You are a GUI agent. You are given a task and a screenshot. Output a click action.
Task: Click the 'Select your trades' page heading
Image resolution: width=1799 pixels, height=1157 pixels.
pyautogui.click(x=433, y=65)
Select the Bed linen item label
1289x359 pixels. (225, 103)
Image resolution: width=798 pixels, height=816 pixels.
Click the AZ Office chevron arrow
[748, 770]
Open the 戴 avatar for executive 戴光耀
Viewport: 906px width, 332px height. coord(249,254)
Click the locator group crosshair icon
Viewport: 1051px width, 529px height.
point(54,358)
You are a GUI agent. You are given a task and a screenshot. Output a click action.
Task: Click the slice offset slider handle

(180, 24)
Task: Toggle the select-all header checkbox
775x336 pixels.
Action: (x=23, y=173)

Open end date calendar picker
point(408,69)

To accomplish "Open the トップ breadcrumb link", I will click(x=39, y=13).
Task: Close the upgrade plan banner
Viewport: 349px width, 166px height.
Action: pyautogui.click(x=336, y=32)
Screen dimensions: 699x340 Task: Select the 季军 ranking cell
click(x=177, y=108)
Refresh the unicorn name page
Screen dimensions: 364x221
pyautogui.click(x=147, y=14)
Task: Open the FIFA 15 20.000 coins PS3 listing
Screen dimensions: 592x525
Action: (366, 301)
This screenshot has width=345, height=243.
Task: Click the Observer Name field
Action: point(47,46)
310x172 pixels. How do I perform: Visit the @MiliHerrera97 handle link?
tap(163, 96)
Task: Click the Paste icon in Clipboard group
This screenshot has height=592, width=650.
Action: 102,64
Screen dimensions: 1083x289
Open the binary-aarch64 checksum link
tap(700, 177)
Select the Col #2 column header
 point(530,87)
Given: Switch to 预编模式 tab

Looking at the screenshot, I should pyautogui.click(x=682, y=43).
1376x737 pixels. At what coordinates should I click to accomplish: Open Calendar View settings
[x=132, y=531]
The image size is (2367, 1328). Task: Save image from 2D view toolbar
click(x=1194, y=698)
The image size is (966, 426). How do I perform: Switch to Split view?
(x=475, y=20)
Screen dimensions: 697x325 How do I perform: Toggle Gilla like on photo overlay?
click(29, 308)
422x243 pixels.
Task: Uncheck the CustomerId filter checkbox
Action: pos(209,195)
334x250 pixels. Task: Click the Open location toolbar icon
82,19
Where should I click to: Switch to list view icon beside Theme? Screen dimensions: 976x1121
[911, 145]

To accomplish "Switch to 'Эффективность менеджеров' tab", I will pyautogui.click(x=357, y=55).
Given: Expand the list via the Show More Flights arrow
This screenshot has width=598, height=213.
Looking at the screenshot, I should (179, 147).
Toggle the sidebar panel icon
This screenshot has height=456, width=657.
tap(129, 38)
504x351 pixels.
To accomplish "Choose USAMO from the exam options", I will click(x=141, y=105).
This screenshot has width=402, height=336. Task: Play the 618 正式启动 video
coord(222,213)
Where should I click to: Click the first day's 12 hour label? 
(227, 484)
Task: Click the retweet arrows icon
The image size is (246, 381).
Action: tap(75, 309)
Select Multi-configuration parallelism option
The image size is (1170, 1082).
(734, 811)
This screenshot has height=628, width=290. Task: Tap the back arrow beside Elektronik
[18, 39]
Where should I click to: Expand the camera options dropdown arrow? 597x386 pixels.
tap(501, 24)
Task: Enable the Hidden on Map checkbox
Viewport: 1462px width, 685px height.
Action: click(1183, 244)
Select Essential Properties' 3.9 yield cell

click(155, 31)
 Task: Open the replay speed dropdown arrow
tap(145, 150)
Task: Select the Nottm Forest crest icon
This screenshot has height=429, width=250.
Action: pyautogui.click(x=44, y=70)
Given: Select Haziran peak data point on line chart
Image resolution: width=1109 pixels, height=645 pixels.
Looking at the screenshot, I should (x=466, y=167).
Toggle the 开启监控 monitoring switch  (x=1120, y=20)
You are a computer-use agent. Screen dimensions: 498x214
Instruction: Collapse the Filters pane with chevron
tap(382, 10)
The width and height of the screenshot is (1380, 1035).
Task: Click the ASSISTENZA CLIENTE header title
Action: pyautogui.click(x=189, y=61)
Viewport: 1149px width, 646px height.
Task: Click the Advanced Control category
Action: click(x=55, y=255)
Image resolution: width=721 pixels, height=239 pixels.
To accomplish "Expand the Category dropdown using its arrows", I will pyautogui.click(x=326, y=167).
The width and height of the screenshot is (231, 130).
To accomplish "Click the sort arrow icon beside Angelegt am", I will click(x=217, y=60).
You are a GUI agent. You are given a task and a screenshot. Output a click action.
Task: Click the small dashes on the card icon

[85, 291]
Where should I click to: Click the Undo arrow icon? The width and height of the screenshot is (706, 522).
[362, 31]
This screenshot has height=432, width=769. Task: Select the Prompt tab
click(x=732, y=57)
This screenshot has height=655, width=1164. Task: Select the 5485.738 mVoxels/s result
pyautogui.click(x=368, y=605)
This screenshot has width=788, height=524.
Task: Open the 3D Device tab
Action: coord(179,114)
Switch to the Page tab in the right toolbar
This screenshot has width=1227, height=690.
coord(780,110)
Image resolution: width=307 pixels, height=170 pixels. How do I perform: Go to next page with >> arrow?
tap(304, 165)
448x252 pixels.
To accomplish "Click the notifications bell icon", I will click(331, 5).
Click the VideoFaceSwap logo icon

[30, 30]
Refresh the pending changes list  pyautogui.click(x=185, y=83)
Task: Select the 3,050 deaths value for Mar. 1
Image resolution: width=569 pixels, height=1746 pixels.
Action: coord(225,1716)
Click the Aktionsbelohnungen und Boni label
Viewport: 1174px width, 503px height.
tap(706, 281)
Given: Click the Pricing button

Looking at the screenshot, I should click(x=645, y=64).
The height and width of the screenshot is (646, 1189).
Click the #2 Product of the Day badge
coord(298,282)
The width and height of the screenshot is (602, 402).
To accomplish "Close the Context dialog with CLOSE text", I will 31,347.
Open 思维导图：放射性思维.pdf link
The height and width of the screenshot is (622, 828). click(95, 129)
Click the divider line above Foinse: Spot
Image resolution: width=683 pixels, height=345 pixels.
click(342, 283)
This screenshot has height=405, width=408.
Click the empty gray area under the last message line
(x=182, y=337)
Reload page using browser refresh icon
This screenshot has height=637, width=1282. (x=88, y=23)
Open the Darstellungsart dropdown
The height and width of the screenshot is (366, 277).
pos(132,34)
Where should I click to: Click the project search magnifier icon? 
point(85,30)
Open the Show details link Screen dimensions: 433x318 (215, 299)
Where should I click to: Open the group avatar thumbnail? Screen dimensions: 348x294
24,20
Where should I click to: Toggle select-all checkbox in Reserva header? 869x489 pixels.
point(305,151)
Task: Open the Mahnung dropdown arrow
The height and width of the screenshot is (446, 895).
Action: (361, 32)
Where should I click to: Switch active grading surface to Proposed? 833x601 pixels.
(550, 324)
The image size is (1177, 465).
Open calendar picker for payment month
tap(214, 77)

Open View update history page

## [Problem requirements]
Please give an exact copy of the lines above, beginning with the line containing "775x336 pixels." and running through the line containing "Refresh the unicorn name page", and of no other lines.

## [Solution to this exercise]
775x336 pixels.
Action: (x=23, y=173)

Open end date calendar picker
point(408,69)

To accomplish "Open the トップ breadcrumb link", I will click(x=39, y=13).
Task: Close the upgrade plan banner
Viewport: 349px width, 166px height.
Action: pyautogui.click(x=336, y=32)
Screen dimensions: 699x340 Task: Select the 季军 ranking cell
click(x=177, y=108)
Refresh the unicorn name page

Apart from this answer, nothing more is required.